Write out exactly, please, the lines from the one containing "Thiết bị phụ trợ (176, 319)" to the end of the material.
++++
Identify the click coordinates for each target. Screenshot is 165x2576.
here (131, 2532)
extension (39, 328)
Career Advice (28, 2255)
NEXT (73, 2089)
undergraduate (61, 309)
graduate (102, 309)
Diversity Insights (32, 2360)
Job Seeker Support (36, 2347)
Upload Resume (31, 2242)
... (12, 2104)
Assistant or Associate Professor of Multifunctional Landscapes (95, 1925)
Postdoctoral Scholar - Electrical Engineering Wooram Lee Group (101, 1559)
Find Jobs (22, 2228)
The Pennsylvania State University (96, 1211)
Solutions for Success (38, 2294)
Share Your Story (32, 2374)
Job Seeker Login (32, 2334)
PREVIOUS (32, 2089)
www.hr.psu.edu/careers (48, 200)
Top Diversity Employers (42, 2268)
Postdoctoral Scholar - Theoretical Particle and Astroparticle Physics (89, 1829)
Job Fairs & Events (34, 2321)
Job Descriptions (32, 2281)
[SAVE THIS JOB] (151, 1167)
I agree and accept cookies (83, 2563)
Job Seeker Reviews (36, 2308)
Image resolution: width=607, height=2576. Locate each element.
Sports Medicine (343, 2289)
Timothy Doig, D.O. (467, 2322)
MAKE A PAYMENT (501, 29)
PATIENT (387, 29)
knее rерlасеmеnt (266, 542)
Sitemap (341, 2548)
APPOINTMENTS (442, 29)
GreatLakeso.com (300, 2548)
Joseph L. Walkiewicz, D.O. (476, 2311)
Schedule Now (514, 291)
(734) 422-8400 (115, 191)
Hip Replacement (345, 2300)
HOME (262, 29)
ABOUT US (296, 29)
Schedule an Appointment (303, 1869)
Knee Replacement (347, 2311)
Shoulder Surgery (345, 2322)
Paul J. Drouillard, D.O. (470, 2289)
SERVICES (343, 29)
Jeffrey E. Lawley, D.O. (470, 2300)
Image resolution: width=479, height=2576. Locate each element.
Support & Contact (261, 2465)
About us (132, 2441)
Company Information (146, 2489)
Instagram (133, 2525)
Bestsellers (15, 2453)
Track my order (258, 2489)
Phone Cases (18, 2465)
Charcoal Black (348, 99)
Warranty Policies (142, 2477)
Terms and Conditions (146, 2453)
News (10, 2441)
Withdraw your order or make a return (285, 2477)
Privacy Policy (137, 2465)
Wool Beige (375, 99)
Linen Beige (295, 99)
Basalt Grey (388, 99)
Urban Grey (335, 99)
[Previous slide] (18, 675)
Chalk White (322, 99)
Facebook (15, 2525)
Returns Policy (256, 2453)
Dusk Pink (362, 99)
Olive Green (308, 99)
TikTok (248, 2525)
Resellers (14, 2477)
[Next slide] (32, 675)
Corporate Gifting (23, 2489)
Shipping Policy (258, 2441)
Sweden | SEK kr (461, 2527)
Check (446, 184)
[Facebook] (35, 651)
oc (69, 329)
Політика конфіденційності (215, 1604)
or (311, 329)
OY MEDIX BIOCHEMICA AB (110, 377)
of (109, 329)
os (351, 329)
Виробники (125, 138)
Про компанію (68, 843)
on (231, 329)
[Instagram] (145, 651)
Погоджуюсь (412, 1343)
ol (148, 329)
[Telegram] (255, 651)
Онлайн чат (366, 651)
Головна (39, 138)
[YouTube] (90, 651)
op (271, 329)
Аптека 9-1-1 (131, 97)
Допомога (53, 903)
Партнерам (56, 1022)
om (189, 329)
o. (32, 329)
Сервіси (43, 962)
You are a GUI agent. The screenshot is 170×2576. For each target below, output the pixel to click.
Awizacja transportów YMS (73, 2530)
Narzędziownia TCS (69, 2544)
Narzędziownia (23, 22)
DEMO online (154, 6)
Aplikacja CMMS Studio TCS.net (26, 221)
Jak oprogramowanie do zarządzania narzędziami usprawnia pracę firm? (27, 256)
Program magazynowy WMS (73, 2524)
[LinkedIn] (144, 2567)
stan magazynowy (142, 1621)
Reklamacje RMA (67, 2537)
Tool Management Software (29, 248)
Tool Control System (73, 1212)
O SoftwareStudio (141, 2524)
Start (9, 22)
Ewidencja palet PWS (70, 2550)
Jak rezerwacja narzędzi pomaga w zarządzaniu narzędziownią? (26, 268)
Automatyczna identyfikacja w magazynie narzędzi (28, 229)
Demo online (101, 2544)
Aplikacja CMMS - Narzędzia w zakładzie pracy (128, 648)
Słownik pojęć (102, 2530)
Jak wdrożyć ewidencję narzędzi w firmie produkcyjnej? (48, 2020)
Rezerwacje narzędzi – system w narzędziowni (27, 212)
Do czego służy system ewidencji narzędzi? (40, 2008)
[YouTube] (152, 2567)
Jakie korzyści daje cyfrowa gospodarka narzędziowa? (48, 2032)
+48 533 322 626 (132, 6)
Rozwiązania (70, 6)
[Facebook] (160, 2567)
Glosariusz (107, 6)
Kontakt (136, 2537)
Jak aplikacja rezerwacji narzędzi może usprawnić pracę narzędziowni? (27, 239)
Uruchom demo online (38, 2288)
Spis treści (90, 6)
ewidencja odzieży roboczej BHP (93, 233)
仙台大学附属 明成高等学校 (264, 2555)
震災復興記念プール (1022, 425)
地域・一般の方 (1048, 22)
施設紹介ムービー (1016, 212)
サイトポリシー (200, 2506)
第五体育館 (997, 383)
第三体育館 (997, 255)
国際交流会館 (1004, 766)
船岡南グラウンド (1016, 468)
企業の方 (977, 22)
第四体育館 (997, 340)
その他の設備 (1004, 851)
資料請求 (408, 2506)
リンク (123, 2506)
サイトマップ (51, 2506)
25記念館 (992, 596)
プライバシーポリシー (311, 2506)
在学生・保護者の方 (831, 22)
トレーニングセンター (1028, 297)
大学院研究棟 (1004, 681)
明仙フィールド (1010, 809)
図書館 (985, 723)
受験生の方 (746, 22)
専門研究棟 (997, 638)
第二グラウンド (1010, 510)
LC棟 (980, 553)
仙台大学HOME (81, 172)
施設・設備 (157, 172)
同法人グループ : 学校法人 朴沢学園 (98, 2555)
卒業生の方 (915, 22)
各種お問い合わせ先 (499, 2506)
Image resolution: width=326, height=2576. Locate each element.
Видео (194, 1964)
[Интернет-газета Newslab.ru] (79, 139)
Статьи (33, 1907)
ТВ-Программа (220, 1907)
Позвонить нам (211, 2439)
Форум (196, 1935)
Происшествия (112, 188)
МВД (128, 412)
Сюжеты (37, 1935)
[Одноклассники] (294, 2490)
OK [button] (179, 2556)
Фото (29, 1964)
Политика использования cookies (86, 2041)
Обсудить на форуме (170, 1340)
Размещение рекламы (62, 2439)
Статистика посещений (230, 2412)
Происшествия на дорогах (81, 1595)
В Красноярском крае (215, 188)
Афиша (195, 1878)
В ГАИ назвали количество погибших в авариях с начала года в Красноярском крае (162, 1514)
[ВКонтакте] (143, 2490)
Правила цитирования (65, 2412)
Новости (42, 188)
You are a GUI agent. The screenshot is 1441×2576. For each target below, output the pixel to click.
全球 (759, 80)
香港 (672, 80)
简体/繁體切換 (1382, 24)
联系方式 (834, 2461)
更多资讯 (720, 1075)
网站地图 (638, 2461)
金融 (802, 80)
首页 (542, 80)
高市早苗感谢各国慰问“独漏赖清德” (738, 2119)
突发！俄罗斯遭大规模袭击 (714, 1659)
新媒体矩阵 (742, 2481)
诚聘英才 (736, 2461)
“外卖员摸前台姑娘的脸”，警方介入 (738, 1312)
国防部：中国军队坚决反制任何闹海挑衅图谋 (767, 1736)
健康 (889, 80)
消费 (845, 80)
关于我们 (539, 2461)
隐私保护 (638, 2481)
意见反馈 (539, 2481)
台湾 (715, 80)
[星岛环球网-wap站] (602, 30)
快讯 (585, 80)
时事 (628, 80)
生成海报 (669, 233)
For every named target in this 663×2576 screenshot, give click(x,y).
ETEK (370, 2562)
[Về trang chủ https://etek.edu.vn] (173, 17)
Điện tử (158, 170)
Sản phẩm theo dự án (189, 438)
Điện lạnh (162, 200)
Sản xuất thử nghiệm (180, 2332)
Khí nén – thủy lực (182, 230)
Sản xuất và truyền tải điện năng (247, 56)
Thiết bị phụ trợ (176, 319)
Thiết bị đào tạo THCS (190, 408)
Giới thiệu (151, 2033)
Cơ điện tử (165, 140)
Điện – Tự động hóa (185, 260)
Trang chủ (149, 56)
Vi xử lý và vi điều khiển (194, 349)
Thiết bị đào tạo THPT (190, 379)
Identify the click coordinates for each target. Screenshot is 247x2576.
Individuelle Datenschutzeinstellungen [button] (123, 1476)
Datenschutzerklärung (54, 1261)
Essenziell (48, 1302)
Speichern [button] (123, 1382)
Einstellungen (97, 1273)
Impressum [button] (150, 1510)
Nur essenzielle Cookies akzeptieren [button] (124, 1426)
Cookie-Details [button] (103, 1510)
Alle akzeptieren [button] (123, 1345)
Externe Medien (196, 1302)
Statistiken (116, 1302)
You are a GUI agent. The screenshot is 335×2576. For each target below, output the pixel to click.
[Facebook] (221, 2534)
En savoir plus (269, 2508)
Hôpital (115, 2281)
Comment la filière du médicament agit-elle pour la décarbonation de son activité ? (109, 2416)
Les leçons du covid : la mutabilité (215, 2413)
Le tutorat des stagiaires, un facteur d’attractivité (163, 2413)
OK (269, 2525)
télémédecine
++++
### Solution to this task
Thiết bị phụ trợ (176, 319)
Thiết bị đào tạo THCS (190, 408)
Giới thiệu (151, 2033)
Cơ điện tử (165, 140)
Điện – Tự động hóa (185, 260)
Trang chủ (149, 56)
Vi xử lý và vi điều khiển (194, 349)
Thiết bị đào tạo THPT (190, 379)
Identify the click coordinates for each target. Screenshot is 247x2576.
Individuelle Datenschutzeinstellungen [button] (123, 1476)
Datenschutzerklärung (54, 1261)
Essenziell (48, 1302)
Speichern [button] (123, 1382)
Einstellungen (97, 1273)
Impressum [button] (150, 1510)
Nur essenzielle Cookies akzeptieren [button] (124, 1426)
Cookie-Details [button] (103, 1510)
Alle akzeptieren [button] (123, 1345)
Externe Medien (196, 1302)
Statistiken (116, 1302)
You are a GUI agent. The screenshot is 335×2576. For each target below, output the pixel to click.
[Facebook] (221, 2534)
En savoir plus (269, 2508)
Hôpital (115, 2281)
Comment la filière du médicament agit-elle pour la décarbonation de son activité ? (109, 2416)
Les leçons du covid : la mutabilité (215, 2413)
Le tutorat des stagiaires, un facteur d’attractivité (163, 2413)
OK (269, 2525)
télémédecine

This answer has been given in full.